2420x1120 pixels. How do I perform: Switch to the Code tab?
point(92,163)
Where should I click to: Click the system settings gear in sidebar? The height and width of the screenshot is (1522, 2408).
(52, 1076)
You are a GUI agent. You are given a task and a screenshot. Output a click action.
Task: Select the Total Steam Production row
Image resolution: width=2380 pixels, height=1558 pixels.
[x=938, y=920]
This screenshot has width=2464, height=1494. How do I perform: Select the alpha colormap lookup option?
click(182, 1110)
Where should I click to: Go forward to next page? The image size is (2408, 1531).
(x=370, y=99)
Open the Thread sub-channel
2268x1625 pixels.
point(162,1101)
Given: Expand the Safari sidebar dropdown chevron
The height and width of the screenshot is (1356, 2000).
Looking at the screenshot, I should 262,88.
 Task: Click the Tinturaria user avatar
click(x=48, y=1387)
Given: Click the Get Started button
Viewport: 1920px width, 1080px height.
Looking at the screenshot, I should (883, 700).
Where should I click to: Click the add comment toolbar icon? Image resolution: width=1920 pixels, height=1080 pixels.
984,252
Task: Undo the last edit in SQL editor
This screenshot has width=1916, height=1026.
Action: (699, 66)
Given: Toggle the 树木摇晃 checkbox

________________

Copy out every record above exactly as written.

2420x1120 pixels. How do I perform: Switch to the Code tab?
point(92,163)
Where should I click to: Click the system settings gear in sidebar? The height and width of the screenshot is (1522, 2408).
(52, 1076)
You are a GUI agent. You are given a task and a screenshot. Output a click action.
Task: Select the Total Steam Production row
Image resolution: width=2380 pixels, height=1558 pixels.
[x=938, y=920]
This screenshot has width=2464, height=1494. How do I perform: Select the alpha colormap lookup option?
click(182, 1110)
Where should I click to: Go forward to next page? The image size is (2408, 1531).
(x=370, y=99)
Open the Thread sub-channel
2268x1625 pixels.
point(162,1101)
Given: Expand the Safari sidebar dropdown chevron
The height and width of the screenshot is (1356, 2000).
Looking at the screenshot, I should 262,88.
 Task: Click the Tinturaria user avatar
click(x=48, y=1387)
Given: Click the Get Started button
Viewport: 1920px width, 1080px height.
Looking at the screenshot, I should (883, 700).
Where should I click to: Click the add comment toolbar icon? Image resolution: width=1920 pixels, height=1080 pixels.
984,252
Task: Undo the last edit in SQL editor
This screenshot has width=1916, height=1026.
Action: (699, 66)
Given: Toggle the 树木摇晃 checkbox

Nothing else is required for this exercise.